Login

Signing someone else’s will – is it legal?


It’s a common assumption that signing a document for someone else can’t be valid. Which may be why the recent case of Barrett -v- Bem [2011] involving a will signed by another person, is attracting attention.

The will in question was that of a very ill man who was in hospital at the time. His ill health made it physically very difficult for him to sign his name. Nevertheless a signature was made on his will  and 2 nurses acted as witnesses. The will was later challenged in court. Handwriting experts gave evidence that the signature was most unlikely to have been made by the deceased and under questioning it was admitted that his sister, the sole beneficiary, had ‘helped’ her brother to sign. The court decided that the will was invalid.

Possibly no surprises there, but infact, if the relatives had instead argued that the will had been signed by the man’s sister because he had asked her to sign it for him there might well have been a different outcome.

_DATA EXTRACT:_
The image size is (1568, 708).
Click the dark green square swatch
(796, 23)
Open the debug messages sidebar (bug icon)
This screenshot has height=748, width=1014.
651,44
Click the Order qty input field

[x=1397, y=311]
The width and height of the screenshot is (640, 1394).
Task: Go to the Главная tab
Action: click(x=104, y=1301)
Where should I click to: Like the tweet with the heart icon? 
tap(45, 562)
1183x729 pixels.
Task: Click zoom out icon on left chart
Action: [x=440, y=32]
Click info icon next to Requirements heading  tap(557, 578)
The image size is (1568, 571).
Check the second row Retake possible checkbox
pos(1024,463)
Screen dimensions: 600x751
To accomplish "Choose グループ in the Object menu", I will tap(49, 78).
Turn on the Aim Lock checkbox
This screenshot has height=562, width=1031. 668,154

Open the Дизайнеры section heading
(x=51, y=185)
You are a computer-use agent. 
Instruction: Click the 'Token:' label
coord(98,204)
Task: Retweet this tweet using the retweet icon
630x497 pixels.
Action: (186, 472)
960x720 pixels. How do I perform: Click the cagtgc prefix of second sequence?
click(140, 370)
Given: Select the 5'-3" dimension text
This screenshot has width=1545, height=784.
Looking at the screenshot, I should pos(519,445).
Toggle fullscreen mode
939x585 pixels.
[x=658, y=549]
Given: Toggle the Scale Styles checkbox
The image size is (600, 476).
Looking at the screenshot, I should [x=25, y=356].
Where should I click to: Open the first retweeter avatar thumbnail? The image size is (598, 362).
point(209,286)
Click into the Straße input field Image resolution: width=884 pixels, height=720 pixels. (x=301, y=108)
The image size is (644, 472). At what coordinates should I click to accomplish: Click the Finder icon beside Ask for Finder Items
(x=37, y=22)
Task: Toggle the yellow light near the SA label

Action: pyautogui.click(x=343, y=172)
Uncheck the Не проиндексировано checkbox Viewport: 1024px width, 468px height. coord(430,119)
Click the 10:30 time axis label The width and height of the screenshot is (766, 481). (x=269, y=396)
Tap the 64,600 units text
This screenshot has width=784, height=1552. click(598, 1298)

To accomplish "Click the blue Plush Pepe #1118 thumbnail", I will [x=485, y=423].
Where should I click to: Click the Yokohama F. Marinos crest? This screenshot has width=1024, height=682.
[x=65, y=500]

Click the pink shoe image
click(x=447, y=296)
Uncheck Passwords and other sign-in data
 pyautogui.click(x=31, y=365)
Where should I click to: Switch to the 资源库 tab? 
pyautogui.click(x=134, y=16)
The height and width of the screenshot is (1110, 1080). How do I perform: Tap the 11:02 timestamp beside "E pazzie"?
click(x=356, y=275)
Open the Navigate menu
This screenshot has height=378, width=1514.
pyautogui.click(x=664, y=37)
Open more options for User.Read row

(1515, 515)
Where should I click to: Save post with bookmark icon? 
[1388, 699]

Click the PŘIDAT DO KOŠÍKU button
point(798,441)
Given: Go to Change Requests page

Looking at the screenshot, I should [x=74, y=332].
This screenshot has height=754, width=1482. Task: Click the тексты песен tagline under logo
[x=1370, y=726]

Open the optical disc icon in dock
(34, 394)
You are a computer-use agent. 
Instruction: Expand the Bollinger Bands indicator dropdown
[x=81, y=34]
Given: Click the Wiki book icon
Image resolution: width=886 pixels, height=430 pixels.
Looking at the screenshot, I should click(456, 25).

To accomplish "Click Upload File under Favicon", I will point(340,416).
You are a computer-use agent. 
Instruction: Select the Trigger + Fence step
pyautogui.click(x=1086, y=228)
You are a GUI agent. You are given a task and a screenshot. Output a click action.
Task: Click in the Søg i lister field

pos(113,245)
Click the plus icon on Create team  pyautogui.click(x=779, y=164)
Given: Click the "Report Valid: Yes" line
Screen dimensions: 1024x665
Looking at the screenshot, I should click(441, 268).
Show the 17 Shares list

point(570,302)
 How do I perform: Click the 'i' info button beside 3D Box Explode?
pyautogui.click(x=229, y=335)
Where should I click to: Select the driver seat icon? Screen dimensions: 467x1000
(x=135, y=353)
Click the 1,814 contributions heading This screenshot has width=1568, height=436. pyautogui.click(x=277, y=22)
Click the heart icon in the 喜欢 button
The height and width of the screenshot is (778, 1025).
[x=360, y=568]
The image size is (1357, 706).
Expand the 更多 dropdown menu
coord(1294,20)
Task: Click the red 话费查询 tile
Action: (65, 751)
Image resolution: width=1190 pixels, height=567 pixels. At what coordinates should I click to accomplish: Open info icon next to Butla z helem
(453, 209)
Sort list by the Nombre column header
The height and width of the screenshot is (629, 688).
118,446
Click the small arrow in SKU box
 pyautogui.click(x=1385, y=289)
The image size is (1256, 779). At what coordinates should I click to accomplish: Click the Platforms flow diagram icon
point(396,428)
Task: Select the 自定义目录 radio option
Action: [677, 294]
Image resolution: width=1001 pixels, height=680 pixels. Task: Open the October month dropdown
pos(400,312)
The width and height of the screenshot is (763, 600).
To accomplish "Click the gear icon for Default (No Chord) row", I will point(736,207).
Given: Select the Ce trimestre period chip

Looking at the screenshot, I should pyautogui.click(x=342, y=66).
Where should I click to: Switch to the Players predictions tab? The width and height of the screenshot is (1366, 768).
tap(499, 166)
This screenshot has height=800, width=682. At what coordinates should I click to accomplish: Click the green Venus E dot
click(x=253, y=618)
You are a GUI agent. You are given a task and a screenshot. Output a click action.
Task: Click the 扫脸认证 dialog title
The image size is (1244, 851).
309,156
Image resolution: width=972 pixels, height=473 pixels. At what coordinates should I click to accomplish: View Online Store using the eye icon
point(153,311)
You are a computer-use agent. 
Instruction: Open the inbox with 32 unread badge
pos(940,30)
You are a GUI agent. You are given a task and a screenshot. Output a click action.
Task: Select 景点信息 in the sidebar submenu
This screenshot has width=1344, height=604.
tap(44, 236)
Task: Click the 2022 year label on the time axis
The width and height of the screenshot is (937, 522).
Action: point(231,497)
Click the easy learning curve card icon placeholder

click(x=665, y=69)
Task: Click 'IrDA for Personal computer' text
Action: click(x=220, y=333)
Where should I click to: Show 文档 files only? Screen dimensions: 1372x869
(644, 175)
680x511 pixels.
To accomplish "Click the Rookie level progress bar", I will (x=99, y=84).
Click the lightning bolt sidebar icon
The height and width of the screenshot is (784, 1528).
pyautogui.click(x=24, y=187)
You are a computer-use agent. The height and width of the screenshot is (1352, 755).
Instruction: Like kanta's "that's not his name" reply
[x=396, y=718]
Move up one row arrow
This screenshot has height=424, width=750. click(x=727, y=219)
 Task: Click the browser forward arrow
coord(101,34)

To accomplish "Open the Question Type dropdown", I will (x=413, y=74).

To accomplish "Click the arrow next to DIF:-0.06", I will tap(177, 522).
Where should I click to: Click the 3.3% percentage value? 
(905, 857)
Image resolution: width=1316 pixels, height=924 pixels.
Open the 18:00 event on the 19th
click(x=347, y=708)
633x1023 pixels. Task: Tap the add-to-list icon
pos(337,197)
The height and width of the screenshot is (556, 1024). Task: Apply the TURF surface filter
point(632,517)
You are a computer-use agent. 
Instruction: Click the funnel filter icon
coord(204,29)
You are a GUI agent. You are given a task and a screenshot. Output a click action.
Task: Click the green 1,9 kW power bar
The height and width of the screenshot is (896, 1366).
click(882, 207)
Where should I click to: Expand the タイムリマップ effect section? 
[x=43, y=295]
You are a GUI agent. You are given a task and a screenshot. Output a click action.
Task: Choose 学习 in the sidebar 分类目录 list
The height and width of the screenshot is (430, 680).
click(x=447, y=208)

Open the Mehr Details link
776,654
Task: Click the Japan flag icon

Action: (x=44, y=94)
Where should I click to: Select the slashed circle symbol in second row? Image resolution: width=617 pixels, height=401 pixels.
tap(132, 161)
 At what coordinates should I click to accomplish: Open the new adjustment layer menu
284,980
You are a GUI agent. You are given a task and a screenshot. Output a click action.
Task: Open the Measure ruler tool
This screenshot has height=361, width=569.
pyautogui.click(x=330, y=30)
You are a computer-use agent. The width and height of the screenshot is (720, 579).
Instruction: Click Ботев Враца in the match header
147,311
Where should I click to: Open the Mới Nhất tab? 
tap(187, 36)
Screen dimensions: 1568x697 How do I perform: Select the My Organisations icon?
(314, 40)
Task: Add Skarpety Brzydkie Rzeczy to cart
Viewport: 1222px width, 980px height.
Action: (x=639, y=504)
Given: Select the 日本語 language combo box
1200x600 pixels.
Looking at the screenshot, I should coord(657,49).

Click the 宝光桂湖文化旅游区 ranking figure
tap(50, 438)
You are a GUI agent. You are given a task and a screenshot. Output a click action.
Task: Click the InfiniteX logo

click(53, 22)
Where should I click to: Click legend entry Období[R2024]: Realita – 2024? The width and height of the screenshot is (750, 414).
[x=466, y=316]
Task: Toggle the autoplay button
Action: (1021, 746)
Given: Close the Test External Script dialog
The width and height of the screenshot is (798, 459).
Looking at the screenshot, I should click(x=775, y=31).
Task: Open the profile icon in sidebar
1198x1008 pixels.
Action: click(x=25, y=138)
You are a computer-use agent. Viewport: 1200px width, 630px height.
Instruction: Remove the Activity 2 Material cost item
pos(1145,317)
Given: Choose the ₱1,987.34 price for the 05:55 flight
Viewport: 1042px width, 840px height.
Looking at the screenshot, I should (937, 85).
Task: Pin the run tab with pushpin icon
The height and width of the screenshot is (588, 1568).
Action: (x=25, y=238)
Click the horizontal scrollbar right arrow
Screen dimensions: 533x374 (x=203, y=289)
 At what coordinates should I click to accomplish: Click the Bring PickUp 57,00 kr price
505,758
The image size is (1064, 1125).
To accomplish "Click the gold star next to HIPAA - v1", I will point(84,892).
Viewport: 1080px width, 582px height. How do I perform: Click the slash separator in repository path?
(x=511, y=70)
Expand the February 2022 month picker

_WHAT YOU NEED TO DO:_
1. Extract the passage of the will-signing article from "It’s a common" to "is attracting attention.", word for word.
2. Continue the article about signing someone else's will, starting right after its final sentence.

_RESPONSES:_
1.
It’s a common assumption that signing a document for someone else can’t be valid. Which may be why the recent case of Barrett -v- Bem [2011] involving a will signed by another person, is attracting attention.

2.
The law relating to signing a will anticipates that the situations in which people sometimes have to sign their wills is not always ideal and generally the courts try to find in favour of a will being valid. The 1837 Wills Act permits a will to be signed by some other person provided that the ‘signature’ is made in the presence of the person whose will it is (the Testator) and under their direction.

So the moral is clear if you want someone else to sign a will for you care must be taken to make it explicit that the other person is signing on your behalf at  your express  request. The will should record that it is being signed on behalf of the Testator at their direction and preferably a detailed record should be kept with the will of the circumstances in which the signature was made.